As a freemason he was even a member of a society which at that time was declared illegal by the Austrian government, though not by the Hungarian government of Francis Joseph. Thus the freemasons often met beyond the Hungarian border, in Pressburg (now Bratislava in Czechoslovakia). The Austro-Hungarian Empire, though a constitutional monarchy, was not ruled by its two Parliaments: they had no power to dismiss the two Prime Ministers or the two Cabinets, not even by a vote of censure. The Austrian Parliament, it would seem, was even weaker than the English Parliament under William and Mary, if such a comparison can be made at all. There were few checks and balances, and there was severe political censorship; for example, a brilliant political satire, Anno 1903, which my father had written under the pen name Siegmund Karl Pflug, was seized by the police on its publication in 1904 and remained on the Index of prohibited books until 1918.
Nevertheless, in those days before 1914 there was an atmosphere of liberalism in Europe west of Czarist Russia; an atmosphere which also pervaded Austria and which was destroyed, for ever it now seems, by the First World War. The University of Vienna, with its many teachers of real eminence, had a great degree of freedom and autonomy.

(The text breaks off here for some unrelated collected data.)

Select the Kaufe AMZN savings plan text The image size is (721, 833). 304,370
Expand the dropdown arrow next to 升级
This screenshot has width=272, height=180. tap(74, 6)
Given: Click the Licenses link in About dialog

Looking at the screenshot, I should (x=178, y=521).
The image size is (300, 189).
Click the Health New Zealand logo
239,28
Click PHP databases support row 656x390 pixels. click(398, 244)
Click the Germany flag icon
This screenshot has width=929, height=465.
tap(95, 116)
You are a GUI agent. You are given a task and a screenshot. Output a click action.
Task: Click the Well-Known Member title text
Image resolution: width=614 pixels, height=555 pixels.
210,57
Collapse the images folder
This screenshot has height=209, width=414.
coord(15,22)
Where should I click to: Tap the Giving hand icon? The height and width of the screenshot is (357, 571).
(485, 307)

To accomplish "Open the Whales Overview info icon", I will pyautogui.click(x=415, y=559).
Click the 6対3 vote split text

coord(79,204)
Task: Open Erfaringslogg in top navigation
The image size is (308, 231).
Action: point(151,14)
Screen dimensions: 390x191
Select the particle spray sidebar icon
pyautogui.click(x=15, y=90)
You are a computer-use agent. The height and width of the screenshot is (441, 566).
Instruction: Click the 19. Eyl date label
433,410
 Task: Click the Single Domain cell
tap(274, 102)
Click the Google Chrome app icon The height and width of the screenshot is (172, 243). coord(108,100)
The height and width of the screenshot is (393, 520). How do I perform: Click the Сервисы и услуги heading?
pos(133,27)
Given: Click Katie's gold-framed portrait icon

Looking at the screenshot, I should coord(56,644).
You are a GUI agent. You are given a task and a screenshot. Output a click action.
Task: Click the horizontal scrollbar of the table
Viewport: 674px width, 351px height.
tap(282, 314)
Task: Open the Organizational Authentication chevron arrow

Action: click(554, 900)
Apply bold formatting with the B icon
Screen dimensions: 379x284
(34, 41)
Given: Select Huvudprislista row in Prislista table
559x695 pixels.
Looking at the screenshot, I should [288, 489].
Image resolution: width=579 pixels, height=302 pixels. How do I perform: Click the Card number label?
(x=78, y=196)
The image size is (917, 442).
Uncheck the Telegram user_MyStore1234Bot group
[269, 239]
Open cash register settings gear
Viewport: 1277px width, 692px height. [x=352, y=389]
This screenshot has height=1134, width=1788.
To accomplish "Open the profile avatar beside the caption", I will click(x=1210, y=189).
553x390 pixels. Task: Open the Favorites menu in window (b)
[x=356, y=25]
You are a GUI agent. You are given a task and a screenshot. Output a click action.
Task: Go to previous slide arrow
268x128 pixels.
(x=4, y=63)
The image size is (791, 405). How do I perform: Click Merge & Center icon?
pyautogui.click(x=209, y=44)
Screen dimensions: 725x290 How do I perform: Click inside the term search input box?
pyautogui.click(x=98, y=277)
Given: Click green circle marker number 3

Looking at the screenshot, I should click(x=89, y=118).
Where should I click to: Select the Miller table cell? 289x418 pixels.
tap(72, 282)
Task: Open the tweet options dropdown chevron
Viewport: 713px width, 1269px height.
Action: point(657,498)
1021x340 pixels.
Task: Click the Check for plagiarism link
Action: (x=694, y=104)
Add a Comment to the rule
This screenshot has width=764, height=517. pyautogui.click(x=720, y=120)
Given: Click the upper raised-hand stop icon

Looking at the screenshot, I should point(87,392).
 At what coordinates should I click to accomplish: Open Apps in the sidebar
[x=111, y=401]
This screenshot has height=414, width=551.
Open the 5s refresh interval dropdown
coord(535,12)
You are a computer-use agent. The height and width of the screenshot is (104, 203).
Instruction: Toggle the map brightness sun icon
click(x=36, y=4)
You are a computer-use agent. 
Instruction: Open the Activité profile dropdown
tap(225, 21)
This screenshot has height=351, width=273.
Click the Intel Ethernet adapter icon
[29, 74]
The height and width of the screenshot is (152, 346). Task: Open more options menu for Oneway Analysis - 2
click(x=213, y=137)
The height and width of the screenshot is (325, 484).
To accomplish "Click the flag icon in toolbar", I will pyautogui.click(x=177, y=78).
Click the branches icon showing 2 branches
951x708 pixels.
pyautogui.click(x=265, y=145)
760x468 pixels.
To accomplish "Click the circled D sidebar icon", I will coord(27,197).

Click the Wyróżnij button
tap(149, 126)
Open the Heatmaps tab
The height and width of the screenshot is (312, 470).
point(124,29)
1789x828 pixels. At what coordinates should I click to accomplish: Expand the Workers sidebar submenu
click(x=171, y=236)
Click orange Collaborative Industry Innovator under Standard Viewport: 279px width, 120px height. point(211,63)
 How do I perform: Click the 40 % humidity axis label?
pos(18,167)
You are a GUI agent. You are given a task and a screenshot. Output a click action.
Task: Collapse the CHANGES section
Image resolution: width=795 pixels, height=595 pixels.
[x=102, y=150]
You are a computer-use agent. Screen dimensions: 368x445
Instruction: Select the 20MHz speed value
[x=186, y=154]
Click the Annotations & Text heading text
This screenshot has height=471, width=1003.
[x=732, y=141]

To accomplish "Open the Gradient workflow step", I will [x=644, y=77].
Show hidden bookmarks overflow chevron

So had the theatres, which were important in the life of Vienna—almost as important as music. The Emperor kept aloof from all political parties and did not identify himself with any of his governments. Indeed he followed, almost to the letter, the precept given by Søren Kierkegaard to Christian VIII of Denmark.1
3. EARLY INFLUENCES
The atmosphere in which I was brought up was decidedly bookish. My father Dr Simon Siegmund Carl Popper, like his two brothers, was a doctor of law of the University of Vienna. He had a large library, and there were books everywhere—with the exception of the dining room, in which there was a Bösendorfer concert grand and many volumes of Bach, Haydn, Mozart, Beethoven, Schubert, and Brahms. My father, who was the same age as Sigmund Freud—whose works he possessed, and had read on publication—was a barrister and solicitor. About my mother Jenny Popper, née Schiff, I shall say more when I come to speak about music. My father was an accomplished speaker. I heard him plead in court only once, in 1924 or 1925, when I myself was the defendant. The case was, in my opinion, clear-cut.2 I had therefore not asked my father to defend me, and was embarrassed when he insisted. But the utter simplicity, clarity, and sincerity of his speech impressed me greatly.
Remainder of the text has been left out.